Input data Start Marker

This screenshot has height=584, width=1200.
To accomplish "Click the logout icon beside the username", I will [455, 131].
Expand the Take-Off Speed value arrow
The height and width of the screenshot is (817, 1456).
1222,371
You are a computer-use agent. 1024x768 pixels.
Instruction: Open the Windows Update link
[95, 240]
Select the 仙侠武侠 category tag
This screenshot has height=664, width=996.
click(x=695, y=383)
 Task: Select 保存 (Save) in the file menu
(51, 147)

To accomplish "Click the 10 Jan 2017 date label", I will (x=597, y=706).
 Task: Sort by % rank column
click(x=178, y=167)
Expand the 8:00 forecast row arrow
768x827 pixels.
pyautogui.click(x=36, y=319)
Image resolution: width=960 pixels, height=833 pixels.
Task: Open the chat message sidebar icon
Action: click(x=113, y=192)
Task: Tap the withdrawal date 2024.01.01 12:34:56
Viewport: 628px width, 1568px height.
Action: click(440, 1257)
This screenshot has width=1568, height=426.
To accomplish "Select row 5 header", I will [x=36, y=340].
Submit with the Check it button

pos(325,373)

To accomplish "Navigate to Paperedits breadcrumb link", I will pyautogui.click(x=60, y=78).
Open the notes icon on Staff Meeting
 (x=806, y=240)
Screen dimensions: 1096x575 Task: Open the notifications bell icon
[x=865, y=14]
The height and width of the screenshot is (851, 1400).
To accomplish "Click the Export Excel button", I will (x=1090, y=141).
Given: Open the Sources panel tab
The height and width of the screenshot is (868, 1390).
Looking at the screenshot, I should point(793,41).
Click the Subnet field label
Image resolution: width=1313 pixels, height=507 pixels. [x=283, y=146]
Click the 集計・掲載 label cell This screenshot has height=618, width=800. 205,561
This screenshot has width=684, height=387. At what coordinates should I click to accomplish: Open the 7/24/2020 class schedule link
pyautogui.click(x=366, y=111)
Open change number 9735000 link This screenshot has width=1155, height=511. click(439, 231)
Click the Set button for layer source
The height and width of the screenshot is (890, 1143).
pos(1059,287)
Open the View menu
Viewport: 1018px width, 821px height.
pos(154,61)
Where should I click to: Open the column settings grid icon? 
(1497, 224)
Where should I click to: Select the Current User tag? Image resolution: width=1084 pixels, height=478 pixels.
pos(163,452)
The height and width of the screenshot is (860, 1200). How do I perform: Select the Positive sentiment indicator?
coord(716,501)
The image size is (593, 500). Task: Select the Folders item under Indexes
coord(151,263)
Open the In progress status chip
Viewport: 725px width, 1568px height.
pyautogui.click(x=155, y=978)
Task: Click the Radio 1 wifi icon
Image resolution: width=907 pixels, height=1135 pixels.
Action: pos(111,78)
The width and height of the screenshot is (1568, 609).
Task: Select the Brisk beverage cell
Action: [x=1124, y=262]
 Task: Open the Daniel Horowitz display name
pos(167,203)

Input data End Marker

Give back the complete data, each line unchanged.

## Exercise result
This screenshot has height=584, width=1200.
To accomplish "Click the logout icon beside the username", I will [455, 131].
Expand the Take-Off Speed value arrow
The height and width of the screenshot is (817, 1456).
1222,371
You are a computer-use agent. 1024x768 pixels.
Instruction: Open the Windows Update link
[95, 240]
Select the 仙侠武侠 category tag
This screenshot has height=664, width=996.
click(x=695, y=383)
 Task: Select 保存 (Save) in the file menu
(51, 147)

To accomplish "Click the 10 Jan 2017 date label", I will (x=597, y=706).
 Task: Sort by % rank column
click(x=178, y=167)
Expand the 8:00 forecast row arrow
768x827 pixels.
pyautogui.click(x=36, y=319)
Image resolution: width=960 pixels, height=833 pixels.
Task: Open the chat message sidebar icon
Action: click(x=113, y=192)
Task: Tap the withdrawal date 2024.01.01 12:34:56
Viewport: 628px width, 1568px height.
Action: click(440, 1257)
This screenshot has width=1568, height=426.
To accomplish "Select row 5 header", I will [x=36, y=340].
Submit with the Check it button

pos(325,373)

To accomplish "Navigate to Paperedits breadcrumb link", I will pyautogui.click(x=60, y=78).
Open the notes icon on Staff Meeting
 (x=806, y=240)
Screen dimensions: 1096x575 Task: Open the notifications bell icon
[x=865, y=14]
The height and width of the screenshot is (851, 1400).
To accomplish "Click the Export Excel button", I will (x=1090, y=141).
Given: Open the Sources panel tab
The height and width of the screenshot is (868, 1390).
Looking at the screenshot, I should point(793,41).
Click the Subnet field label
Image resolution: width=1313 pixels, height=507 pixels. [x=283, y=146]
Click the 集計・掲載 label cell This screenshot has height=618, width=800. 205,561
This screenshot has width=684, height=387. At what coordinates should I click to accomplish: Open the 7/24/2020 class schedule link
pyautogui.click(x=366, y=111)
Open change number 9735000 link This screenshot has width=1155, height=511. click(439, 231)
Click the Set button for layer source
The height and width of the screenshot is (890, 1143).
pos(1059,287)
Open the View menu
Viewport: 1018px width, 821px height.
pos(154,61)
Where should I click to: Open the column settings grid icon? 
(1497, 224)
Where should I click to: Select the Current User tag? Image resolution: width=1084 pixels, height=478 pixels.
pos(163,452)
The height and width of the screenshot is (860, 1200). How do I perform: Select the Positive sentiment indicator?
coord(716,501)
The image size is (593, 500). Task: Select the Folders item under Indexes
coord(151,263)
Open the In progress status chip
Viewport: 725px width, 1568px height.
pyautogui.click(x=155, y=978)
Task: Click the Radio 1 wifi icon
Image resolution: width=907 pixels, height=1135 pixels.
Action: pos(111,78)
The width and height of the screenshot is (1568, 609).
Task: Select the Brisk beverage cell
Action: [x=1124, y=262]
 Task: Open the Daniel Horowitz display name
pos(167,203)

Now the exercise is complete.